Linpe: make sending and receiving data analysis faster and easier

October 4, 2016
By

(This article was first published on R blog | Quantide - R training & consulting, and kindly contributed to R-bloggers)

When performing some kind of analysis in R it is usually common to use data stored in basic formats such as .csv or .Rdata, and then present the analysis using a .Rmd file.

This process solves a lot of processing-related problems and saves time by allowing the analyst to perform their statistical analysis and at the same time have their work in a nice format such as .pdf or .html ready to be shown to the recipients. However, this also means that whenever you need to send the analysis to someone, you need to knit the .Rmd and send at least two files:

  1. the data
  2. and the knitted .Rmd

This is usually not a major problem, however what if you could embed the analysis in the data and send just a single file, in short:

Is it possible to send a single file instead of two?

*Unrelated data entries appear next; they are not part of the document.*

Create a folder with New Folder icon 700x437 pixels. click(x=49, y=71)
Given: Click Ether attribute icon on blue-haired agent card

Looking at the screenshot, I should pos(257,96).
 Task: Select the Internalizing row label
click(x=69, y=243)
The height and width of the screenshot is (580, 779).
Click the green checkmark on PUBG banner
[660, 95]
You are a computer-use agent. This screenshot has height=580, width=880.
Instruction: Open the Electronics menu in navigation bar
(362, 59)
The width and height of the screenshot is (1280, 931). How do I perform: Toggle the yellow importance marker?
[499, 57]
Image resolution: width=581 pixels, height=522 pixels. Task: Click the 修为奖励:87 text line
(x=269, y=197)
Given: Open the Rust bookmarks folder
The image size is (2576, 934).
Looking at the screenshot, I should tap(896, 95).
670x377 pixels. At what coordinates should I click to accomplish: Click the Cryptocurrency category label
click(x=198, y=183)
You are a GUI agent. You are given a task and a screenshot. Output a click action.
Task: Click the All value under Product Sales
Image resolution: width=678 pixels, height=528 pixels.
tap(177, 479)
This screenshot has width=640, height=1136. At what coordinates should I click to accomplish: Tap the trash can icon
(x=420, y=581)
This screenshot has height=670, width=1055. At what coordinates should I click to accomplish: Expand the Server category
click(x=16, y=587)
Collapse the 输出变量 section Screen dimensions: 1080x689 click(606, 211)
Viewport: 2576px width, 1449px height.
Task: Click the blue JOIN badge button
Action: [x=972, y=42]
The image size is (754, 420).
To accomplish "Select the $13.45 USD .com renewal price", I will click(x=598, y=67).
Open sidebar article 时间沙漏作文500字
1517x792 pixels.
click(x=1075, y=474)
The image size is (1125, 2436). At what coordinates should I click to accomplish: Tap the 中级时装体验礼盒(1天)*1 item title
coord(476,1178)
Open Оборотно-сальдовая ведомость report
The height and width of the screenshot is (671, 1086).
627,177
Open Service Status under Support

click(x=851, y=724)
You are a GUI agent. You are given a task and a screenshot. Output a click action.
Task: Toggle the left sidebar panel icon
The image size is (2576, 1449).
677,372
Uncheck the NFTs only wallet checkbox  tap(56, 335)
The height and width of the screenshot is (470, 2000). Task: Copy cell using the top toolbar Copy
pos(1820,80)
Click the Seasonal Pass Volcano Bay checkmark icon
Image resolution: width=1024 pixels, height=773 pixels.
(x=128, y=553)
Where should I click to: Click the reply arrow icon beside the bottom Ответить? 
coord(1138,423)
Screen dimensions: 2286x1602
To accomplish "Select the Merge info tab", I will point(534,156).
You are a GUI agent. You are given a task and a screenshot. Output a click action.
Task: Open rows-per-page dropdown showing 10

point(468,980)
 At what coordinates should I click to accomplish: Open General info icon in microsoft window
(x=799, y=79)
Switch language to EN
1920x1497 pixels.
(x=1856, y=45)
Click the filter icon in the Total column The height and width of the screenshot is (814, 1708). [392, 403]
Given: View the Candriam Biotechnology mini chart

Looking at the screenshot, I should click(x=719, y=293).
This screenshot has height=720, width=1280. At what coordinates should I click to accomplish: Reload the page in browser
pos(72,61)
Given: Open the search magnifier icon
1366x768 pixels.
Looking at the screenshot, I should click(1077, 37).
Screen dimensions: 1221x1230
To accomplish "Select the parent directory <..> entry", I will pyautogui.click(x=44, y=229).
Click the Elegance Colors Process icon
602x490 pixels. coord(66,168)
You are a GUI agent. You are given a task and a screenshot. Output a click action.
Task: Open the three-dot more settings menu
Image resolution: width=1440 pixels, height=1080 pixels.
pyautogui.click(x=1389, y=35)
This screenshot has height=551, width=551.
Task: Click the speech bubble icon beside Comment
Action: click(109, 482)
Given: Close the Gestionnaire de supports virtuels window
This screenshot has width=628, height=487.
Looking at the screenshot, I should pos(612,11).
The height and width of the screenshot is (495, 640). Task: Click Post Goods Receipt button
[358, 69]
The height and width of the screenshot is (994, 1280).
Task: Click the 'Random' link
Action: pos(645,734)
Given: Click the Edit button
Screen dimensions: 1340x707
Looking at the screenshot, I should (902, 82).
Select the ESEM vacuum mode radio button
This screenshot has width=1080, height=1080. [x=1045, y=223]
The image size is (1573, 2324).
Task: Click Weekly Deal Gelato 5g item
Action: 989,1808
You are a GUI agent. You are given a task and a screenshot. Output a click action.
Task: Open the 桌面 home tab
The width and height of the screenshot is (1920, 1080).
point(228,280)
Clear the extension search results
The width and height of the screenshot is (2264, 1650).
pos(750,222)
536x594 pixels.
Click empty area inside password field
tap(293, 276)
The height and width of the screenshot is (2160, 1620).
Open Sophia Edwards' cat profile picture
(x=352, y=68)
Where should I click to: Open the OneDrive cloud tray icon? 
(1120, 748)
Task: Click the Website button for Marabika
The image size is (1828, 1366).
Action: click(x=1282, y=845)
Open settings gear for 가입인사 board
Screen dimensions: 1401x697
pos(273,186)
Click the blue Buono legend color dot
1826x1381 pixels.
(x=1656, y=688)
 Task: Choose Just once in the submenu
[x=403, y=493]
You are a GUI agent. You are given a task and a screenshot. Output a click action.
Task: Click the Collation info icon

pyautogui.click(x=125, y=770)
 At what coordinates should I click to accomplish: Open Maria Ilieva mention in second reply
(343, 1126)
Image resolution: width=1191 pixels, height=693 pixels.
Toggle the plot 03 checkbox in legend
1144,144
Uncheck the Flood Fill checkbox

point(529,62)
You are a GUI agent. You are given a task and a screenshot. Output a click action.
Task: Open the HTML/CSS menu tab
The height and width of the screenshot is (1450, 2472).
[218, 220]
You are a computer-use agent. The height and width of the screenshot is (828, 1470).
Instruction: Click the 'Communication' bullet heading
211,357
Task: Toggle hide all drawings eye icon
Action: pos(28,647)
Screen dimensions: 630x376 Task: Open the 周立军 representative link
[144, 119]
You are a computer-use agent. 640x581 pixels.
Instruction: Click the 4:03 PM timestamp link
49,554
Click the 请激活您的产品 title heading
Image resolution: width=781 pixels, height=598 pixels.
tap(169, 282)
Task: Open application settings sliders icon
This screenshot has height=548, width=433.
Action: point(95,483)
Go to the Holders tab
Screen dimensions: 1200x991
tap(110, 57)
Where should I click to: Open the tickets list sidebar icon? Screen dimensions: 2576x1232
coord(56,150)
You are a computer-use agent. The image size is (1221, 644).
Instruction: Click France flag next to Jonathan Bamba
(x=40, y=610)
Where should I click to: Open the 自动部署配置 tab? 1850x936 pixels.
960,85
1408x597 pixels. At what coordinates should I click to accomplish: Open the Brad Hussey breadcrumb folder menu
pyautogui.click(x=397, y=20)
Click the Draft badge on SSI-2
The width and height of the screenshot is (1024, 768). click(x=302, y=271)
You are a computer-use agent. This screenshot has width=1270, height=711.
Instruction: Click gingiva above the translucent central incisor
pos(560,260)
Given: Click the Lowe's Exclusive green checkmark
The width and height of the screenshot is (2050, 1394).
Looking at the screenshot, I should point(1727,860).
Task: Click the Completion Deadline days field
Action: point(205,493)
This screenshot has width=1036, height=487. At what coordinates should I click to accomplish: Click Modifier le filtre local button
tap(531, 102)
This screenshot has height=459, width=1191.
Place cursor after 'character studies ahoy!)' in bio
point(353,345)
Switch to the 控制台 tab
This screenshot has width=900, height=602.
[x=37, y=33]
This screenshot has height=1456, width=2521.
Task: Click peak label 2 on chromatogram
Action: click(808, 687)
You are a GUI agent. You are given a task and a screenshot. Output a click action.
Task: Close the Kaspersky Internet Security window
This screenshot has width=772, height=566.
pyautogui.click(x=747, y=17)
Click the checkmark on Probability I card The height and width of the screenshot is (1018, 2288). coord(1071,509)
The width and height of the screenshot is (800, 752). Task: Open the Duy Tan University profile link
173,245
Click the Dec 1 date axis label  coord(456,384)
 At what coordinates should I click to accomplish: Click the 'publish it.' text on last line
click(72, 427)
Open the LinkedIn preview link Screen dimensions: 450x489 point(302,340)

The answer is yes, there is an R package specifically designed for doing that and shortening the hustle of sending files back and forth. The package I am talking about is linpe, created by Andrea Spanò, managing partner at Quantide.

What does the linpe package do?

how-linpe-works

In short, the linpe package provides you with a neat set of functions to embed your .Rmd analysis in the data as an attribute, then save the resulting object to a single file, send it to whoever needs it and finally render the .Rmd as a .pdf or a .html file on the recipient pc. Furthermore, if the recipient of the analysis would like to add something to it or make some changes, the linpe package allows them to extract the embedded .Rmd file and make all the necessary edits before sending the analysis back.

How does it work?

Let me walk you through a short tutorial on how to use the linpe package.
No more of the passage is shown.